The High Court of England and Wales has ruled that Pfizer’s patent protection for pregabalin in the UK is invalid and not infringed by Actavis’ copycat drug, throwing a big question mark over the strength of so-called second medical use patents.

Pfizer’s original patent for pregabalin (sold as Lyrica) as a treatment for epilepsy expired last year, paving the way for Actavis and others to launch cheaper generic formulations.

However, the firm secured a second-use patent protecting pregabalin as a treatment for pain until July 2017. In the complex and closely-watched legal case, Pfizer argued that Actavis’ generic alternative would inevitably be used to treat pain despite targeting non-protected indications, and thus infringed on its patent. 

As well as taking Actavis to court, Pfizer obtained an order against NHS England compelling the NHS to issue guidance that only its branded product should be prescribed for pain, and the drugs giant also sent letters to doctors and pharmacists threatening legal action if they did not comply.

Threats 'unjustified'

However, High Court Judge Richard Arnold did not agree, ruling the patent to be invalid and not infringed by Actavis. He also stressed that threats to medical professionals over correct prescribing of pregabalin were unjustified.

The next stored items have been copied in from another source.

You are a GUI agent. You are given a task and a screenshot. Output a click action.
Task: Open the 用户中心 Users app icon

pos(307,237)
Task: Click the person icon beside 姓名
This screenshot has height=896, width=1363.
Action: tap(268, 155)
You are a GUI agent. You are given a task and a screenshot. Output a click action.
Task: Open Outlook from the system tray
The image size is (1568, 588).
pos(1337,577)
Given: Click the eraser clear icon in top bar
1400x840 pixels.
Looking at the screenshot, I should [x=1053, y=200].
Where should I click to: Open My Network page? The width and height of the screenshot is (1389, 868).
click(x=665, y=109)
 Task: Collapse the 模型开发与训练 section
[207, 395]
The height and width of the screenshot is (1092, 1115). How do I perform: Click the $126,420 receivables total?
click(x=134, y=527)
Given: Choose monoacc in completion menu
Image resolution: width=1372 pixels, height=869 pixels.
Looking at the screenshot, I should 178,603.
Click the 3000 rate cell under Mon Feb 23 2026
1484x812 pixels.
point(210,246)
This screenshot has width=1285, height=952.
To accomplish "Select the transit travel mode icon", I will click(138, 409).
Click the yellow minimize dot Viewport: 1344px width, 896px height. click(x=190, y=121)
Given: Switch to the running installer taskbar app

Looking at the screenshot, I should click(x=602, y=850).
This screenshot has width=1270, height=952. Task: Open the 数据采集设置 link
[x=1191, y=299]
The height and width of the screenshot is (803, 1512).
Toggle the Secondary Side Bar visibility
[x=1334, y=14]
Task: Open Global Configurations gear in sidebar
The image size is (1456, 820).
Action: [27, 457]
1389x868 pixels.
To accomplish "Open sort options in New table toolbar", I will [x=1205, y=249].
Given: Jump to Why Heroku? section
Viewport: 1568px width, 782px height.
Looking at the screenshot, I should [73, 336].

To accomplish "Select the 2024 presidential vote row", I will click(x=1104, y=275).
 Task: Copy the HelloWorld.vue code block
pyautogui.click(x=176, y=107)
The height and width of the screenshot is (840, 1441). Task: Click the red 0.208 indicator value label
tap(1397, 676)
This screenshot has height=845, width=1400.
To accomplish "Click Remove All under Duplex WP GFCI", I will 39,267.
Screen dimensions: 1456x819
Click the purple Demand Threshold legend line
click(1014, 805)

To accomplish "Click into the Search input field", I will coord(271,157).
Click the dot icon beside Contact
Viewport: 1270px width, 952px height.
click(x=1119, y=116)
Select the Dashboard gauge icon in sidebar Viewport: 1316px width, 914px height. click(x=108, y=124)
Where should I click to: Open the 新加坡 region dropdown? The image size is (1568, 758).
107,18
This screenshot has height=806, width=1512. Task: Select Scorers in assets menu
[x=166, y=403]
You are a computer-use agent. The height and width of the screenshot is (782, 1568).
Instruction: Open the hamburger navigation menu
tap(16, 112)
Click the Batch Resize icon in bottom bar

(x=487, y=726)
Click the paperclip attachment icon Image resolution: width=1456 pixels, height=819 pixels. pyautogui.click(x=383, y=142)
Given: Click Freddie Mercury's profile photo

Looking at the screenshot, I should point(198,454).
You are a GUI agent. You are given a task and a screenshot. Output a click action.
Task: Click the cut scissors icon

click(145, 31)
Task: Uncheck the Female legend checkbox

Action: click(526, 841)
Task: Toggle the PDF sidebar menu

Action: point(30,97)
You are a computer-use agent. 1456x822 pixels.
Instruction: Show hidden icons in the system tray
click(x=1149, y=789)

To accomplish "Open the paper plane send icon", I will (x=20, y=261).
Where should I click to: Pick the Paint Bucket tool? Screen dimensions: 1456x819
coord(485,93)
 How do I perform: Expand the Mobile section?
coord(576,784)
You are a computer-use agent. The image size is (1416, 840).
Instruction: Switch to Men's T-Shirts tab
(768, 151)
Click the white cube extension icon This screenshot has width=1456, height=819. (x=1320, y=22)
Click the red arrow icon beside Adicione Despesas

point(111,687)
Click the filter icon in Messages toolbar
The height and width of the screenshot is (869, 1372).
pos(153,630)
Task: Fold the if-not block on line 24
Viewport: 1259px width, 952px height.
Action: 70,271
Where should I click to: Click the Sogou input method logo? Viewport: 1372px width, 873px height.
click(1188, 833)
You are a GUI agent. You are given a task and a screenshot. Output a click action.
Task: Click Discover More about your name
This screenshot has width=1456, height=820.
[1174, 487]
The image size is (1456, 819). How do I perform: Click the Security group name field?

Tim Powell, partner at Powell Gilbert LLP, which represented Actavis, said the judgment “provides welcome clarity in a very complex area of the law”, but the court has also urged the Department of Health to put in place a system that minimises the potential for future disputes surrounding second medical use patents.

Pfizer said is disappointed with the decision and intends to appeal the ruling.

“We know through our experience with the Lyrica situation that the absence of any national policy or framework for second medical use patents in the UK has been a cause of concern and confusion for many, including us,” Berkeley Phillips, Pfizer UK Medical Director, told PharmaTimes Digital.